Odontogenic sinusitis is a well-recognized condition and accounts for
approximately 10% to 12% of cases of maxillary sinusitis(10).
An odontogenic source should be considered in
individuals with symptoms of maxillary sinusitis with a history of odontogenic infection, dentoalveolar
surgery, periodontal surgery, or in those resistant to conventional sinusitis
therapy. Diagnosis usually requires a thorough dental and clinical evaluation
including appropriate radiographs. The most common causes of odontogenic sinusitis include dental abscesses and
periodontal disease that had perforated the Schneidarian
membrane, irritation and secondary infection caused by intra-antral foreign bodies, and sinus perforations during tooth
extraction. An odontogenic infection is a polymicrobial aerobic-anaerobic infection, with anaerobes
outnumbering the aerobes. The most common isolates include anaerobic
streptococci and gram-negative bacilli, and Enterobacteriaceae.

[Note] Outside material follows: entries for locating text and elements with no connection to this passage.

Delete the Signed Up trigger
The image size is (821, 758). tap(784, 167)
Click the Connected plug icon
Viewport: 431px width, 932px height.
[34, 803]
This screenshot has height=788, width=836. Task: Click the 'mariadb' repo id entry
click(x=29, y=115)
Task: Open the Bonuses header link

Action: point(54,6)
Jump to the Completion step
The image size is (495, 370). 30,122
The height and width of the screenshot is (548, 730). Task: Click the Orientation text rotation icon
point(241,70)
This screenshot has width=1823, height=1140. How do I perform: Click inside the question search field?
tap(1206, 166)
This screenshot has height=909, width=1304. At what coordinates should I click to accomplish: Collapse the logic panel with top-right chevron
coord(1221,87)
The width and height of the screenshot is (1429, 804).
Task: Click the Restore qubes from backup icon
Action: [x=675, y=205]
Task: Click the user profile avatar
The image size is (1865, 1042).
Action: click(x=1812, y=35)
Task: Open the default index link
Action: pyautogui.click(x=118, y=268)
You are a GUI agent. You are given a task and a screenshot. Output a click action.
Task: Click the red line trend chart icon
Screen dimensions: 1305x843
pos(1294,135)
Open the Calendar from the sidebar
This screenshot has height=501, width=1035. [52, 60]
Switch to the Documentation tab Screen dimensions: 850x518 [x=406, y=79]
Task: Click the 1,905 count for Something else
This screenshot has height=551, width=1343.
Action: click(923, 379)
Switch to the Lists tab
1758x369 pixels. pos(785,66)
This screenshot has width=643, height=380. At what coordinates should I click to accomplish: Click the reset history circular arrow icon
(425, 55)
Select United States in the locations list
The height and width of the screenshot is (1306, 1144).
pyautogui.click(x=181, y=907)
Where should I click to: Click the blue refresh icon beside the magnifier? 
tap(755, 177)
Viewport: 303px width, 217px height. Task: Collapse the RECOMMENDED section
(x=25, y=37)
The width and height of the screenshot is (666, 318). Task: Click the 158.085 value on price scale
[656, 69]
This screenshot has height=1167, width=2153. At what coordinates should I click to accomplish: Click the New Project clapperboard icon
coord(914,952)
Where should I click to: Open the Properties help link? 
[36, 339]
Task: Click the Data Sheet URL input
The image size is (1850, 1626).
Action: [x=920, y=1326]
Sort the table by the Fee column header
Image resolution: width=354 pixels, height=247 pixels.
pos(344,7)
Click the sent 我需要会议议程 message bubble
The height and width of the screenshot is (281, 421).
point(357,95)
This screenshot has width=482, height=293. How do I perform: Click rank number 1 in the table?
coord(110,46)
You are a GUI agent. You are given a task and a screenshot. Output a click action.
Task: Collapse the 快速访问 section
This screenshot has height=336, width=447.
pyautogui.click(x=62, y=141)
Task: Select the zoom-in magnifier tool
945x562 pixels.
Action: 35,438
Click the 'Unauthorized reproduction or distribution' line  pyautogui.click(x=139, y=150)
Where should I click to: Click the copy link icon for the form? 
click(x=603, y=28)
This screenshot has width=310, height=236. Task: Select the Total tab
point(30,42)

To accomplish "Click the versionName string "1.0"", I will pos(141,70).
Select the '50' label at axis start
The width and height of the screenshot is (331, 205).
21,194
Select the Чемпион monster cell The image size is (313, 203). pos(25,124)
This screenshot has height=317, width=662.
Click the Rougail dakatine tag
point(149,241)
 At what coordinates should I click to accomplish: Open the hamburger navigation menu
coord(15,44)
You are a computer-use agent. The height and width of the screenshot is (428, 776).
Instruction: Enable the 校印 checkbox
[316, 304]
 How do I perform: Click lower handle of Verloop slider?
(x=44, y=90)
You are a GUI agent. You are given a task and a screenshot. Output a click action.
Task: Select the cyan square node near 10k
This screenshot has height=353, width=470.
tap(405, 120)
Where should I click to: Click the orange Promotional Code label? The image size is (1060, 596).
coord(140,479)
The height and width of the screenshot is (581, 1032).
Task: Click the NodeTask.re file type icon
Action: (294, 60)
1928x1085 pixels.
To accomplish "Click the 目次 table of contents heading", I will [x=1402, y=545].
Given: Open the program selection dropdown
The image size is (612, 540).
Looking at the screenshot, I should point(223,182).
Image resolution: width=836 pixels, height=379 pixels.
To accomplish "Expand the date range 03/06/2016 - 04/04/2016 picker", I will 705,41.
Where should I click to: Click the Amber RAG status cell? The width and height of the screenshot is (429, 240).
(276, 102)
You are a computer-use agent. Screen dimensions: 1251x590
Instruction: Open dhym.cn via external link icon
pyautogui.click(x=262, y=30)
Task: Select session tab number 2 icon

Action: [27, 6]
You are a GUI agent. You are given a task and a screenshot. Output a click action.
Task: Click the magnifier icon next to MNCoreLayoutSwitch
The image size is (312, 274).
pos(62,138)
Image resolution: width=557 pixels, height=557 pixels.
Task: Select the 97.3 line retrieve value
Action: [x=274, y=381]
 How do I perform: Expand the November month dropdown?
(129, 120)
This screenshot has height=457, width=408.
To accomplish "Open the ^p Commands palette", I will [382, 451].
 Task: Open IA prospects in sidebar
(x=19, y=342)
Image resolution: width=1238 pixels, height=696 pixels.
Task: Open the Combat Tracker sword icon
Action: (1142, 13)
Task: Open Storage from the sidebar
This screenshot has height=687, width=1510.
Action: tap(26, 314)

Surgical and dental treatment of the odontogenic
pathological conditions combined with medical therapy is indicated. When
present, an odontogenic foreign body should be
surgical removed(10a).
Although odontogenic sinusitis is a rare
entity when compared to sinus disease of rhinogenic
origin, it is extremely important to identify a dental aetiology
when it occurs. The offending tooth or teeth would thus require endodontic treatment or extraction, and the sinus disease
carefully assessed and appropriately managed(10c).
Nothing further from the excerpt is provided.